In contrast, the quarterlife crisis occurs precisely because there is non of that predictable stability that drives middle-aged people to do unpredictable things. After about twenty years in a sheltered school setting- or more if a person has gone on to graduate or professional school- many graduates undergo some sort of culture shock. In the academic environment, goals were clear-cut and the ways to achieve them were mapped out distinctly. To get into a good college or graduate school, it helped if you graduated with honours; to graduate with honours, you needed to get good grades; to get good grades you had to study hard. If your goals were athletic, you worked your way up from junior varsity or walk-on to varsity by practising skills, working out in the weight room, and gelling with teammates and coaches. The better you were, the more playing time you got, the more impressive your statistics could become.

But after graduation, the pathways blur. In that crazy, wild nexus that people like to call the “real world,” there is no definitive way to get from point A to point B, regardless of whether the points are related to a career, financial situation, home or social life (though we have found through several unscientific studies that offering to pay for the next round of drinks can usually improve three out of the four). The extreme uncertainty that twentysomethings experience after graduation occurs because what was once a solid line that they could follow throughout their series of educational institutions has now disintegrated into millions of different options. The sheer number of possibilities can certainly inspire hope- that is why people say that twentysomethings have their whole lives ahead of them. But the endless array of decisions can also make a recent graduate feel utterly lost.
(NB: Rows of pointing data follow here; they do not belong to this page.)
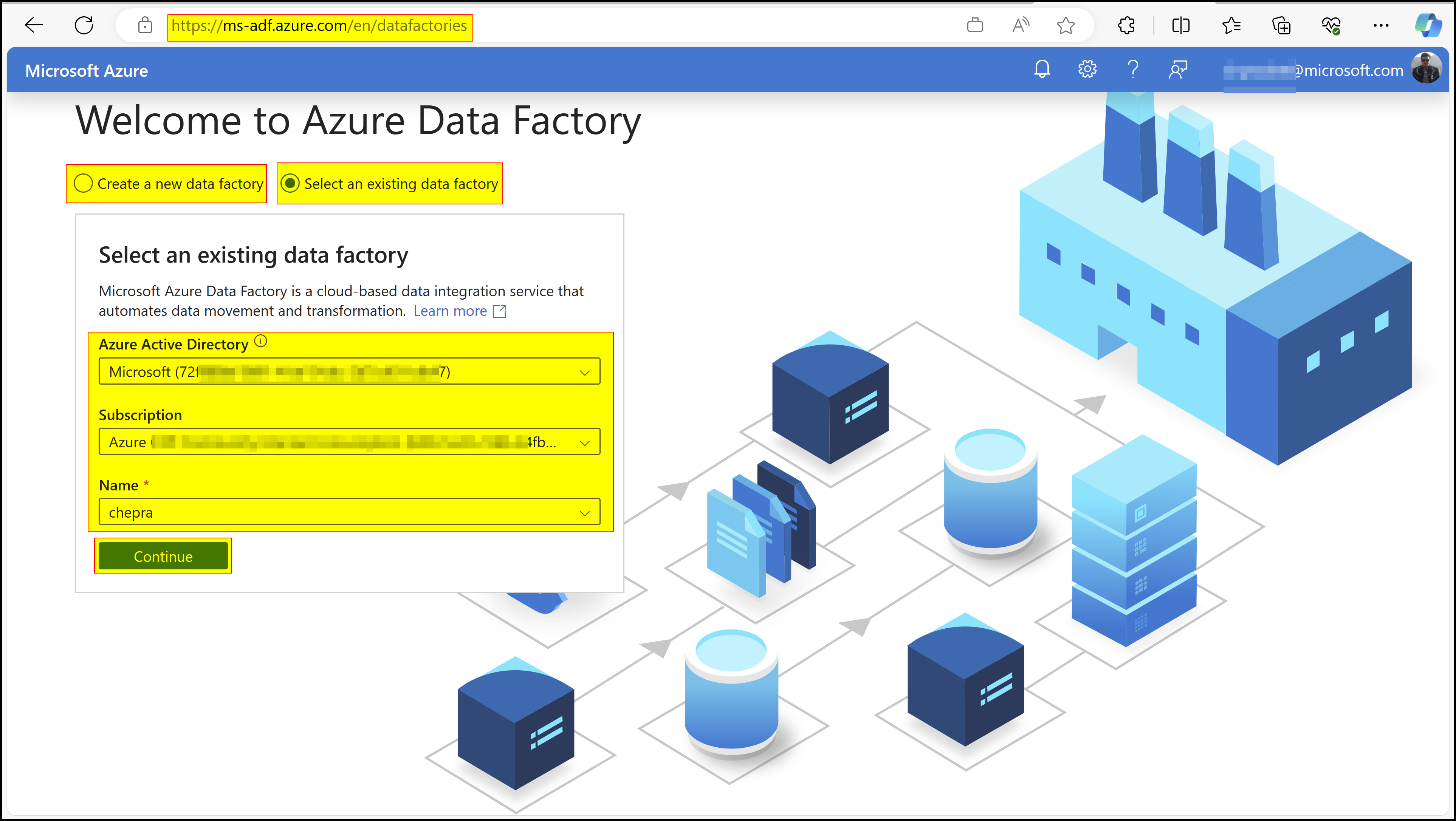Viewport: 1456px width, 821px height.
Task: Open the feedback person icon
Action: (x=1178, y=70)
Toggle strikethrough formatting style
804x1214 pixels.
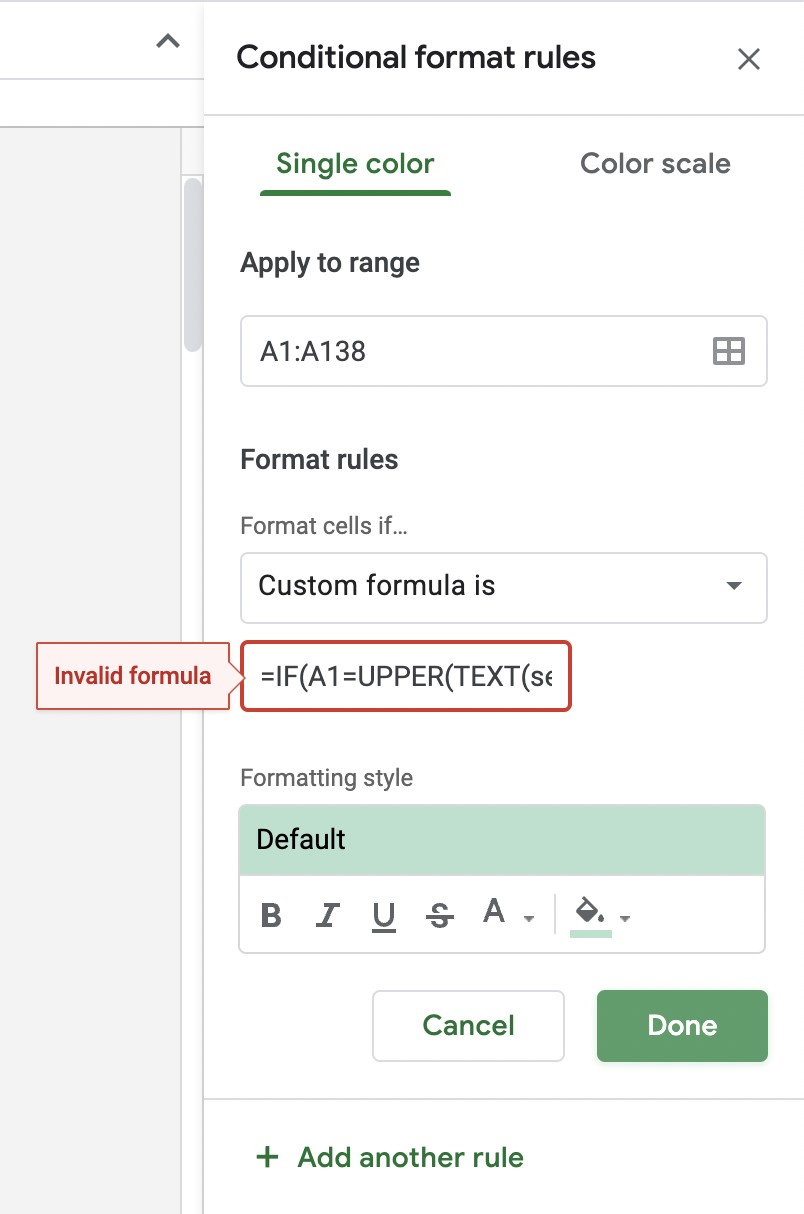[x=440, y=913]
So while the midlife crisis revolves around a doomed sense of stagnancy, of a life set on pause while the rest of the world rattles on, the quarterlife crisis is a response to overwhelming instability, constant change, too many choices, and a panicked sense of helplessness. Just as the monotony of a lifestyle stuck in idle can drive a person to question himself intently, so, too, can the uncertainty of a life thrust into chaos. The transition from childhood to adulthood-from school to the world beyond- comes as a jolt for which many of today’s twentysomethings simply are not prepared. The resulting overwhelming senses of helplessness and cluelessness, of indecision and apprehension, make up the real and common experience we call the quarterlife crisis. Individuals who are approaching middle age at least know what is coming. Because the midlife crisis is so widely acknowledged, people who undergo it are at the very least aware that there are places where they can go for help, such as support groups, books, movies, or Internet sites. Twentysomethings, by contrast, face a crisis that hits them with a far more powerful force than ever expected. The slam is particularly painful because today’s twentysomethings believe that they are alone and that they are having a much more difficult transition period than their peers- because the twenties are supposed to be “easy,” because no one talks about these problems, and because the difficulties are therefore so unexpected. And at the fragile, doubt-ridden age during which the quarterlife crisis occurs, the ramifications can be extremely dangerous.